Zehn Jahre später, 2008, entschloss sich Stefano mit Mitte 30 dazu, seinen Beruf aufzugeben, um das Familienweingut in Gattinara wieder zu beleben. Die Hilfe seiner Eltern Domenico und Maria Grazia Delsignore war dabei unerlässlich, auch sein Bruder, der ebenfalls Winzer in Gattinara ist, half ihm zu Beginn aus. Natürlich musste sich Stefano erst mal ins Zeug legen. Der Rat befreundeter Winzer, darunter auch Roberto Conterno vom Weingut Giacomo Conterno, war seinem Erfolg sicher ebenfalls zuträglich. »learning by doing« war Stefanos Devise. Roberto Conterno verhalf der gesamten Region übrigens zu neuer Aufmerksamkeit, als er das Weingut Nervi erstand und die Qualität in andere Sphären hob. Ganz früher war die Region Gattinara noch lange vor Barolo und Barbaresco für ihre Nebbiolo-Weine bekannt gewesen. Inzwischen ist die alpine Weinregion auf den felsigen, komplexen und mineralstoffreichen Böden vulkanischen Ursprungs (hier gibt es auch Granit und Porphyr) wieder total en vogue.

Cantina Delsignore
Boden bei Cantina Delsignore

Bei seiner Rückkehr hatte Stefano nur etwa einen Hektar Rebfläche.

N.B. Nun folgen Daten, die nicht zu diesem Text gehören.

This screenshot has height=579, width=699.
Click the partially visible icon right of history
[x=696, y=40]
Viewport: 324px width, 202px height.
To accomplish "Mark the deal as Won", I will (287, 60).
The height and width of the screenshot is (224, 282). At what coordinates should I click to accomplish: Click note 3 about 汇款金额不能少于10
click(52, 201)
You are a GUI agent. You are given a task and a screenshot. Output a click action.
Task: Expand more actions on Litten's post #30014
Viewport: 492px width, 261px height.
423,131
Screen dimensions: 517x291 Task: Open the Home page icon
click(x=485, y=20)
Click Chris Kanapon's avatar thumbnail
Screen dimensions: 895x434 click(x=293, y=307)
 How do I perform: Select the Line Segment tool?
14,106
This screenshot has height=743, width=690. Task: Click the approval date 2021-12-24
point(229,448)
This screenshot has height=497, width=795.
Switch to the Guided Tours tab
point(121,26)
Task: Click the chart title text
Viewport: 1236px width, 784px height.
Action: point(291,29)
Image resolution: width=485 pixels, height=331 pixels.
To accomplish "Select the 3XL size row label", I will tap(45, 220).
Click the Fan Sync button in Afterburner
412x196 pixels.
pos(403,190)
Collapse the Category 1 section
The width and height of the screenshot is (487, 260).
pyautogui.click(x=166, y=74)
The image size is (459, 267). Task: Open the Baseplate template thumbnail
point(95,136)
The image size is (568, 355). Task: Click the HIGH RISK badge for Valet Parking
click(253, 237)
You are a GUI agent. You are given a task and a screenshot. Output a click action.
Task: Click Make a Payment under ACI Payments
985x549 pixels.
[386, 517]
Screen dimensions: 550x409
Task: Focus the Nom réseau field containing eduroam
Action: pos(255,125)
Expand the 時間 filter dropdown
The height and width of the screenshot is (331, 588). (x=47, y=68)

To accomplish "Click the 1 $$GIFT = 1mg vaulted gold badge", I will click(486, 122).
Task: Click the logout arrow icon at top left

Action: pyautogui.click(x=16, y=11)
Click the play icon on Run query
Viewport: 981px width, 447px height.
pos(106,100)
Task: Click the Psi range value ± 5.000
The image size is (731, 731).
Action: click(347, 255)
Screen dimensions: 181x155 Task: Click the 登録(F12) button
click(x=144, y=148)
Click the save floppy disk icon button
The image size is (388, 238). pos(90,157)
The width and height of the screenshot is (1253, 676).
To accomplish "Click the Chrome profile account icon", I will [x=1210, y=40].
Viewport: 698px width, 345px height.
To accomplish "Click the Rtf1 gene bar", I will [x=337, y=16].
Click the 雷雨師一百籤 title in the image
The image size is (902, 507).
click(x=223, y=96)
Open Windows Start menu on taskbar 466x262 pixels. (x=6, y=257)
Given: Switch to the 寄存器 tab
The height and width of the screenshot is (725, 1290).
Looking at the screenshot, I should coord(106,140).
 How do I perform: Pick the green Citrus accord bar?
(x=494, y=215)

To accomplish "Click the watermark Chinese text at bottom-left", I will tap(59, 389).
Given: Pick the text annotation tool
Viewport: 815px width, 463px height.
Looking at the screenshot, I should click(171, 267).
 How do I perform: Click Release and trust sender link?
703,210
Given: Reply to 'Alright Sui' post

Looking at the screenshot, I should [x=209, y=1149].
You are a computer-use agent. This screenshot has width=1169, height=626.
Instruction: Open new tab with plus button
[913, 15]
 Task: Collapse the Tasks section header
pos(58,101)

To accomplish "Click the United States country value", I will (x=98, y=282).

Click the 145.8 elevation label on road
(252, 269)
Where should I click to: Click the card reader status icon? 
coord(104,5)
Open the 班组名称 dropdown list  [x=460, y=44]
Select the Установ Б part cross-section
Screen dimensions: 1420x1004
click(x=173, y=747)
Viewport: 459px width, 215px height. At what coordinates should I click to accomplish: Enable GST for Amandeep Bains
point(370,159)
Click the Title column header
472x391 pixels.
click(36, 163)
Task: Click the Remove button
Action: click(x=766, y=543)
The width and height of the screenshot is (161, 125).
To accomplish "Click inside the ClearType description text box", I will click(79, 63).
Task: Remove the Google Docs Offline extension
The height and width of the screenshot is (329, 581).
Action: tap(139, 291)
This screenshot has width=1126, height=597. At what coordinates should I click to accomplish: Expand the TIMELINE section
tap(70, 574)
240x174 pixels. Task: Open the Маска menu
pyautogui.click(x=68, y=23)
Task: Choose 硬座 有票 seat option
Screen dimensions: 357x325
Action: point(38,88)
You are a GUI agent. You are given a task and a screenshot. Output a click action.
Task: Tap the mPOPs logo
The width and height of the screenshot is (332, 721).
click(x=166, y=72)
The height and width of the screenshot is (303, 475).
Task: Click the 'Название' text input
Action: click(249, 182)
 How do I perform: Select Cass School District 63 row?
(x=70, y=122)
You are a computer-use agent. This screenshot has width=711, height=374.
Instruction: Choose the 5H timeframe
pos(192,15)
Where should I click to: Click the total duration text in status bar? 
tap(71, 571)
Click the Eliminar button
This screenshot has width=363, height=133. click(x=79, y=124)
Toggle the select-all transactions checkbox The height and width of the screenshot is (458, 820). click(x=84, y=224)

Er kaufte weitere 1,5 Hektar und pachtete zusätzlich noch einen halben Hektar. Mit gerade mal drei Hektar Reben handelt es sich bei Delsignore um einen absoluten Mini-Betrieb – wenn ein Jahrgang gut verläuft, macht er insgesamt gerade einmal 19.000 Flaschen Wein. Dafür ist Stefano aber im Besitz einiger der besten Parzellen in den Spitzenlagen von Permolone, Palo di Ferro, Lurghe e Valferana. Mittlerweile konnte er noch mal 3.500 Quadratmeter in der Region Palo di Ferro dazu kaufen, aber diese Reben sind noch sehr jung und bringen noch keinen Ertrag. Selbst mit insgesamt 3,4 Hektar handelt es sich immer noch um ein sehr kleines Weingut, das Stefano hauptsächlich alleine und mit etwas Hilfe vonseiten der Familie bearbeiten kann.

Cantina Delsignore
Nebbiolo Trauben bei Cantina Delsignore

Nebbiolo, die hier in der Region »Spanna« genannt wird, ist Stefanos wichtigste Rebsorte. Er konzentriert sich auf zwei Weine aus der DOCG Gattinara: die Riserva »Borgofranco« und den Gattinara »Il Putto«. Sein Costa della Sesia DOC »La Crotta« ist eigentlich ein deklassifizierter Gattinara, der nicht ganz so lange und in etwas kleineren gebrauchten Eichenfässern ausgebaut wird und daher bereits etwas früher zugänglich und zarter ist. Der Ausbau der Gattinara-Weine erfolgt hingegen traditionell nach langer Mazeration auf den Traubenschalen in großen Botti aus slawonischer Eiche.

Stefanos Weine sind unendlich finessenreich und dabei intensiv mineralisch. Man kann die kühlen Alpen beinahe riechen. Es sind elegante ›Meditationsweine‹, die zum Nachdenken anregen und mit etwas Luft immer noch feiner und komplexer werden. Auch wenn sie im Glas zunächst eher zart erscheinen, haben diese Gattinara-Weine ein außergewöhnliches Reifepotenzial.

Für mich gibt es keinen Zweifel daran, dass wir von Stefano und seinem Mini-Weingut noch viel Großes hören und probieren werden!